-- Start of Information supplied --

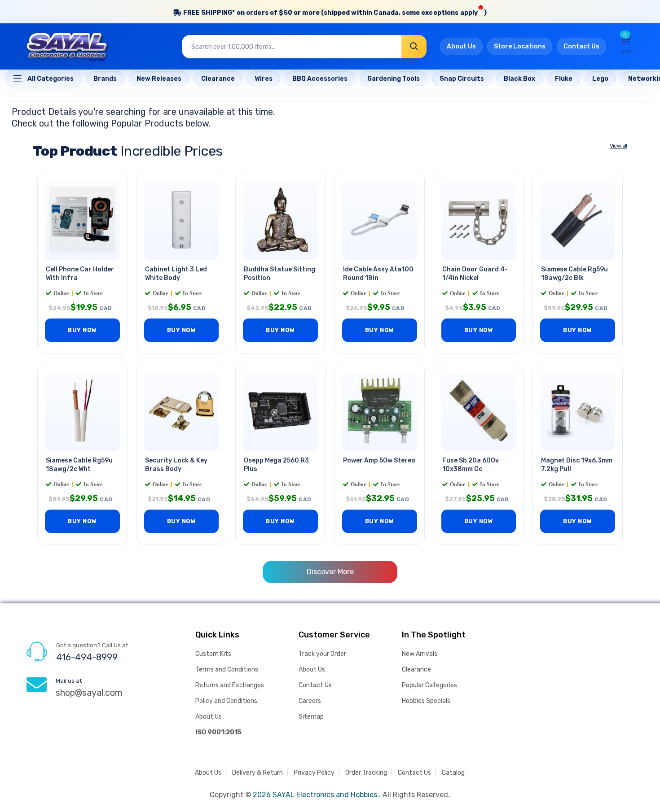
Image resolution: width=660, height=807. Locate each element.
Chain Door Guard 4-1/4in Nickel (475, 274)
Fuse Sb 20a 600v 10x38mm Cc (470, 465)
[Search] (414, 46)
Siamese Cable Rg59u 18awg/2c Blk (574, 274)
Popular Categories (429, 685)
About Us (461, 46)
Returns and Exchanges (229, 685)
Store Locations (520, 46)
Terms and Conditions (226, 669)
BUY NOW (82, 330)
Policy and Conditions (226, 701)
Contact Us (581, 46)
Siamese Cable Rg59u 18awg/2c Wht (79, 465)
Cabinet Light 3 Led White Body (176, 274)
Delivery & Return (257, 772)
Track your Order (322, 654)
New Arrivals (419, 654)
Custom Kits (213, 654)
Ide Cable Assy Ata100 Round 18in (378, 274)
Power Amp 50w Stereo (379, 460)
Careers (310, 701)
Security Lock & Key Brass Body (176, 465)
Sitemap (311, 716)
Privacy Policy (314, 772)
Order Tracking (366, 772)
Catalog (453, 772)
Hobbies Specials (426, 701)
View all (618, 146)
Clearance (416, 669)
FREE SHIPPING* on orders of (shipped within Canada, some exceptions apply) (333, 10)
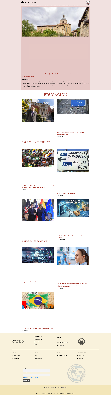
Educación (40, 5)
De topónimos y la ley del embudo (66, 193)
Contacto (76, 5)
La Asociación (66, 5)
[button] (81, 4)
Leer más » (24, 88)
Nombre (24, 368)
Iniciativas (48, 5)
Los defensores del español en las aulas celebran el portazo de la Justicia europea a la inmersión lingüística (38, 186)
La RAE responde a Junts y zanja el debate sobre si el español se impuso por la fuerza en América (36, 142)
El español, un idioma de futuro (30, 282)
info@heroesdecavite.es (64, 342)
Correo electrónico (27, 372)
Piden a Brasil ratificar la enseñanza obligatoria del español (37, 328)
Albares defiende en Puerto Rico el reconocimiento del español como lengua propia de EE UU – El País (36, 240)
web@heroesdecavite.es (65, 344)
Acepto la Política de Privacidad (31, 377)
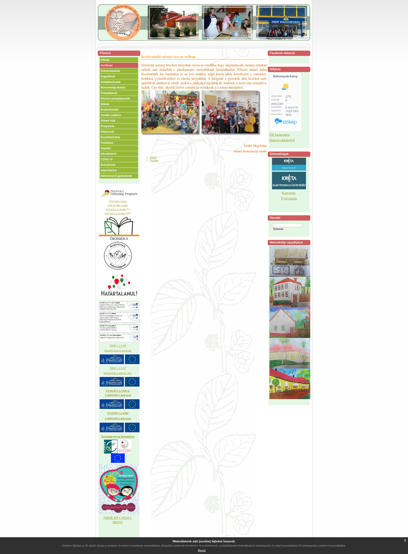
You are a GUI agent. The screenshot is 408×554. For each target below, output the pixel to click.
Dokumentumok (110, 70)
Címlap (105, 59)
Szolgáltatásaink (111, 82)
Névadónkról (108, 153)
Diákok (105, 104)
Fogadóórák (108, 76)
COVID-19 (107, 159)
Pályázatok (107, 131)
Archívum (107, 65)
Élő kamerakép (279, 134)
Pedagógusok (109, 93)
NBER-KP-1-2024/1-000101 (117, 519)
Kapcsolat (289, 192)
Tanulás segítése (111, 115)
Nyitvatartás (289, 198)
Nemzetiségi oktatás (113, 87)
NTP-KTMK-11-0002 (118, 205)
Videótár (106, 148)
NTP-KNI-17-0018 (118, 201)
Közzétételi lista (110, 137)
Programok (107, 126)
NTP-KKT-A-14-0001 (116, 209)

-- End of Information supplied --

Required task.
Pick out each line of the material that contains the word "Body", and list those lines.

Solution.
Cabinet Light 3 Led White Body (176, 274)
Security Lock & Key Brass Body (176, 465)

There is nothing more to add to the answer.